Le propos du très beau documentaire réalisé par Jean-Paul Julliand, "Dis Maîtresse", n'est pas avant-tout cinématographique, il est de contribuer à alimenter la réflexion autour de la question de la scolarisation des enfants de moins de trois ans. Question qui regarde le politique, mais aussi tout citoyen, en tant que parent, adulte, enseignant, mais aussi, plus simplement, en tant qu'ancien enfant, ancien élève.
L'implication du réalisateur, lui-même ancien enseignant, est des plus personnelles, et la situation est clairement exposée dès le début, par lui-même, en voix off : pour accompagner et nourrir le questionnement, c'est sa propre fille, Géraldine, enseignante dans l'une de ces primes sections de maternelle, qu'il va filmer. On mesure la gageure dès l'annonce de l'implantation de cette école : Vénissieux, l'une des banlieues difficiles de Lyon, d'où sont parties, déjà, plusieurs émeutes. On mesure la gageure, mais aussi l'enjeu.
Du premier au dernier jour de toute une année scolaire, la caméra va se faire le témoin des différents moments, anodins ou miraculeux, qui marquent habituellement la vie d'une classe dans le secret de ses murs. Une année dont Géraldine a choisi d'organiser la progression autour de couleurs successives qui dictent thèmes et activités. En l'absence de tout programme officiel, la première couleur choisie, le rouge, va ainsi décider d'une visite dans une caserne de pompiers, mais aussi d'aliments ou de boissons dégustés ensemble, de la couleur des dessins, d'une journée aux habits rouges... Approche débordante d'intelligence, nouant savamment le sensible à l'intellectuel, sachant éveiller l'un par l'autre, tout en traitant, au passage, bien plus dignement et esthétiquement le domaine artistique que ce dont on peut parfois juger d'après ce qui s'affiche dans les classes.

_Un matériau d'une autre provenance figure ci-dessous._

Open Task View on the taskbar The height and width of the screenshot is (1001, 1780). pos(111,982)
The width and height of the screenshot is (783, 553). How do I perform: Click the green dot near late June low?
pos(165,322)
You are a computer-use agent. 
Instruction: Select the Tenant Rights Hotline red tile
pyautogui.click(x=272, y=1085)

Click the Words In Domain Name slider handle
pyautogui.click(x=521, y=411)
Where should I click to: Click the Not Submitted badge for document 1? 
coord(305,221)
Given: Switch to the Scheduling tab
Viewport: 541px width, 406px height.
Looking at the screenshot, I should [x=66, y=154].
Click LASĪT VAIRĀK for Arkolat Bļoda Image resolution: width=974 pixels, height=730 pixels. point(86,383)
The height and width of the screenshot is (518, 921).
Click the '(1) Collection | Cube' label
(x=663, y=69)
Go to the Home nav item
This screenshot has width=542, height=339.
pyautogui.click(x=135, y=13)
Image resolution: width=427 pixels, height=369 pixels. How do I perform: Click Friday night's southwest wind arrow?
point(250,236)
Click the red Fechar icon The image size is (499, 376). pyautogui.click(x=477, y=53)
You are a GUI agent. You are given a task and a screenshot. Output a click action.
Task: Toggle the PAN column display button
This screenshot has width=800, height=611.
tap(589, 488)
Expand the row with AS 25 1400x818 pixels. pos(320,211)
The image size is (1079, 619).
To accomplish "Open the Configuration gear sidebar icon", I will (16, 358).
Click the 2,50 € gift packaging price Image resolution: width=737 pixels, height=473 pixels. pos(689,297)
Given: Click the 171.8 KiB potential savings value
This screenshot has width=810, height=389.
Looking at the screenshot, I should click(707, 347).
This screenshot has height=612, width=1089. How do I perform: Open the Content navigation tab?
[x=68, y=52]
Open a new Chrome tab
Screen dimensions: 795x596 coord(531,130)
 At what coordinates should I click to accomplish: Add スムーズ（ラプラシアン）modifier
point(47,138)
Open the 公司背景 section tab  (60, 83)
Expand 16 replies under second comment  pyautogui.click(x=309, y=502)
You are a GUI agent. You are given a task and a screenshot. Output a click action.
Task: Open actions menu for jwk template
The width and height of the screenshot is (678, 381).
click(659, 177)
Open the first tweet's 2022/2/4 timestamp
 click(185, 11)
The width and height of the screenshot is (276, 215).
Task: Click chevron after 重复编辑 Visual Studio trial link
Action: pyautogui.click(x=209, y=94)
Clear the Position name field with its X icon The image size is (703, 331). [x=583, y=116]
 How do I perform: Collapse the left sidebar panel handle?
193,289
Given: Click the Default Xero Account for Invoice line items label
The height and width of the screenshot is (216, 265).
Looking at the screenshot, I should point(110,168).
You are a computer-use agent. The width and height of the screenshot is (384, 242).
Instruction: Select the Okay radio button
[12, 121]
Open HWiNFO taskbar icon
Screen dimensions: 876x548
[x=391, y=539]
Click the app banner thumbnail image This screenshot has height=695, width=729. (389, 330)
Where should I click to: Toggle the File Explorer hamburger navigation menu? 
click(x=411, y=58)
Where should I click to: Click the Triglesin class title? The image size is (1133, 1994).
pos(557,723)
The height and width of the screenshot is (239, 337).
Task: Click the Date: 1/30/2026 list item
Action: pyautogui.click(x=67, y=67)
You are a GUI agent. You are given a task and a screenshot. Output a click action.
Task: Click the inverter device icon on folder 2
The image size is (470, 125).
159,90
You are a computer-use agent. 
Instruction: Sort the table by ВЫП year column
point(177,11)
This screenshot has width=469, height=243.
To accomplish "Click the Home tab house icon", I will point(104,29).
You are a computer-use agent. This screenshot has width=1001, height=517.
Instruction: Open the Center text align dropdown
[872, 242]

On s'en doute, les enfants ne peuvent que se laisser bien volontiers happer par cette démarche qui leur ouvre tant de voies d'accès différentes. Et l'on voit ainsi la petite troupe informe et hurlante des pleurs du premier jour devenir de plus en plus souriante, apaisée, organisée et prompte à répondre aux consignes qui lui sont adressées. Ce dialogue de mieux en mieux noué avec la maîtresse donne lieu à de savoureuses scènes, parfois même dotées d'une certaine audace pédagogique : écoutant, dansant et mimant la comptine "Promenons-nous dans les bois", les enfants, à plat ventre sur le sol, entourent la maîtresse et font mine de la déguster, adoptant le rôle du loup lorsque celui-ci déclare : "Je vais te manger!". Transcription laïque, imaginative, enfantine et joueuse d'un certain : "Ceci est mon corps"... Comment s'étonner, ensuite, que les petits élèves dévorent, engouffrent tout ce que Géraldine peut leur apporter, à commencer par la langue française, que nombre d'entre eux ne pratiquaient pas avant de mettre les pieds dans ce lieu de transmission ?
On se retrouve, lors du spectacle de fin d'année, aussi émerveillés que les parents devant les progrès de leurs petits, aussi émus qu'eux devant les transformations produites par l'école, qui a ici joué à plein son rôle d'intégration, et sans doute pas uniquement auprès des enfants...
Et l'on sait gré à l'unique papa qui n'ait pas quitté la salle de classe de nous avoir ainsi fait partager l'engagement de sa fille. Car on sait que l'avenir du pays dépend des petits citoyens que l'Education Nationale lui aura concoctés. Et les motifs d'espoir ne sont pas si fréquents, de nos jours.